# Birds eye Huon Pine JR Emperor



## timberbits (Sep 25, 2009)

On my last visit to Taiwan, I stopped by Dayacom's office to inspect the new Australiana series pens that was being made for me.

During the visit, I was asked by Dayacom to make some pens for them with Australian timbers so that they could display it in their offices and maybe on their website.

Been very busy lately so its taken me a while to get behind a lathe. Here is one of the pens that is going to be sent to Taiwan.

Birds eye Huon Pine also known as Burl Huon.

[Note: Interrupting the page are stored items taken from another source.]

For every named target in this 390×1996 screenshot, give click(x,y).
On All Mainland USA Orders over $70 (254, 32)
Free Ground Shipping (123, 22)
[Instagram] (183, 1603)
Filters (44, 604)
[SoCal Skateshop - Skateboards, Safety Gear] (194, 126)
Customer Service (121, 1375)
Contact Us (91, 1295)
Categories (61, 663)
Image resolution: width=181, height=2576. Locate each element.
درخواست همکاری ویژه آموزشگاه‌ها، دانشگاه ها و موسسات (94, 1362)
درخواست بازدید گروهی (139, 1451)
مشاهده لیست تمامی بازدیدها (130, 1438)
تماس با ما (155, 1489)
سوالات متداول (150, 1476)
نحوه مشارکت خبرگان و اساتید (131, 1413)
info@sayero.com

Huon pine is Australia's oldest living tree and is one of the oldest living organisms on earth. Individuals have been known to reach an age of 3,000 years. Fossil records from a tree found in a boggy area in the southwest of Tasmania were dated at 3,462 years. Only the bristle-cone pine of North America exceeds it in age.

Sanded to 400 grit, 20 coats of thin CA. Then 400 grit Micro-mesh to 12,000, Brasso and automotive polish/wax.

Was going to make an excuse to Dayacom that the kit was destroyed and put it in my own collection. Love the Huon, I have got to make some more of it.

As always, your comments or suggestions is always appreciated.

Timberbits.


----------



## el_d (Sep 25, 2009)

Great birds eye, I would have thought about "losing "the pen too.:wink:


----------



## rlofton (Sep 25, 2009)

Very nice pen, David.  The fit and finish is outstanding.  Sure wish I had me some of that wood.  Great job!


----------



## jimofsanston (Sep 25, 2009)

Is that the pen kit you were having them make for you? The wood is beautiful.


----------



## Glenn McCullough (Sep 25, 2009)

beautiful pen and wood.


----------



## cnirenberg (Sep 25, 2009)

That is a beauty. What a finish. Fantastic, just fantastic.


----------



## devowoodworking (Sep 25, 2009)

Very well done!!  Huon Pine is an amazing wood...I really like the way you have your website done as well....


----------



## Bree (Sep 25, 2009)

That's a great looking pen!  Dayacom should be proud to have such a lovely pen to grace their offices!
:biggrin::biggrin::biggrin:


----------



## Whaler (Sep 25, 2009)

That is awesome!


----------



## Chief Hill (Sep 25, 2009)

Wow very nice.  And the best thing is the history and the significants of the timber.


----------



## maxwell_smart007 (Sep 25, 2009)

Interesting kit - very, very similar to the Canadiana series, eh? 

http://penblanks.ca/popup_image.php?type=D&id=5261&title=Canadiana fountain pen  kit Style A&area=C


----------



## Jim15 (Sep 25, 2009)

Awesome pen, I think that kit looks great with the wood.


----------



## artme (Sep 25, 2009)

Just as stunning on this forum as elsewhere.


----------



## skiprat (Sep 25, 2009)

There aren't many people that can compete with Mark Ligget for a great finish, but you are right there next to him. The set you made for me still shines like crazy:biggrin:  I'm pretty sure it's the same set that you use for your avatar?:biggrin:

The thing that makes you different from him, is that he goes to a much higher 
grit then only puts a couple of coats on. Just proves there are many ways to get the same fantastic result.:wink::biggrin:


----------



## timberbits (Sep 25, 2009)

Thanks for the kind words.

Skiprat - The avatar photo is the photo of the box that I sent you. Hope your still enjoying it.



jimofsanston said:


> Is that the pen kit you were having them make for you? The wood is beautiful.



The kit is the standard JR Emperor kit which can be found at Craft Supplies.

The kits that were made for me were the Australiana Elegant Beauties and Australiana Streamline.

Timberbits


----------



## maxman400 (Sep 25, 2009)

That is a great Pen, I am glad to see some of your work. And I still blame you for getting me in to pen turning since I ordered my very first pen kits and tools from you. LOL (got to blame some one right). :biggrin:


----------



## VisExp (Sep 26, 2009)

That is a beautiful looking pen.  The Huon pine looks very nice on the kit.


----------



## Mrs Rojo22 (Sep 26, 2009)

Beautiful Pen!

Robin


----------